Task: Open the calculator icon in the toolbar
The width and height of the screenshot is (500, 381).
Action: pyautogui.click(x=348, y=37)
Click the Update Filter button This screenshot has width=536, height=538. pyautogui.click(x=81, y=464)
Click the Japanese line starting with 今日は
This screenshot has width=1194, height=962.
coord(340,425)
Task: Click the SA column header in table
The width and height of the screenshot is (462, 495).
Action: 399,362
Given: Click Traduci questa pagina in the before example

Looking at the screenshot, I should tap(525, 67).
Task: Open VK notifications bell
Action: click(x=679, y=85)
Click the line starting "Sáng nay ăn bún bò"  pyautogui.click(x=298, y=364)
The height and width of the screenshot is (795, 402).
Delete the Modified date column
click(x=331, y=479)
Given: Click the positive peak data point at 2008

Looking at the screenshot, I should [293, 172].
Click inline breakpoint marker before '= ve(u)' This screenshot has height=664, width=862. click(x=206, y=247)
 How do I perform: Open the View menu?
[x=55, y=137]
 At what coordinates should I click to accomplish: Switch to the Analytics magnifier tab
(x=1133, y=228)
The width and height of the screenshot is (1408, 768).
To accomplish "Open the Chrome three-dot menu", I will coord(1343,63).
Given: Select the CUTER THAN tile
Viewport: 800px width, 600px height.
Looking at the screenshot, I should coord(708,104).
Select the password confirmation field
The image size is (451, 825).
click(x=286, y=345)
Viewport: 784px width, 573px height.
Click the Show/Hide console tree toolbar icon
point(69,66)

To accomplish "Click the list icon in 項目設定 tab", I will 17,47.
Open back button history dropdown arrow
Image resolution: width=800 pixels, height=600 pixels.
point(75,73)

Stated goal: Reproduce the items above, substituting "Apply Filter" for "Update Filter" and leaving everything else unchanged.

Final result:
Task: Open the calculator icon in the toolbar
The width and height of the screenshot is (500, 381).
Action: pyautogui.click(x=348, y=37)
Click the Apply Filter button This screenshot has width=536, height=538. pyautogui.click(x=81, y=464)
Click the Japanese line starting with 今日は
This screenshot has width=1194, height=962.
coord(340,425)
Task: Click the SA column header in table
The width and height of the screenshot is (462, 495).
Action: 399,362
Given: Click Traduci questa pagina in the before example

Looking at the screenshot, I should tap(525, 67).
Task: Open VK notifications bell
Action: click(x=679, y=85)
Click the line starting "Sáng nay ăn bún bò"  pyautogui.click(x=298, y=364)
The height and width of the screenshot is (795, 402).
Delete the Modified date column
click(x=331, y=479)
Given: Click the positive peak data point at 2008

Looking at the screenshot, I should [293, 172].
Click inline breakpoint marker before '= ve(u)' This screenshot has height=664, width=862. click(x=206, y=247)
 How do I perform: Open the View menu?
[x=55, y=137]
 At what coordinates should I click to accomplish: Switch to the Analytics magnifier tab
(x=1133, y=228)
The width and height of the screenshot is (1408, 768).
To accomplish "Open the Chrome three-dot menu", I will coord(1343,63).
Given: Select the CUTER THAN tile
Viewport: 800px width, 600px height.
Looking at the screenshot, I should coord(708,104).
Select the password confirmation field
The image size is (451, 825).
click(x=286, y=345)
Viewport: 784px width, 573px height.
Click the Show/Hide console tree toolbar icon
point(69,66)

To accomplish "Click the list icon in 項目設定 tab", I will 17,47.
Open back button history dropdown arrow
Image resolution: width=800 pixels, height=600 pixels.
point(75,73)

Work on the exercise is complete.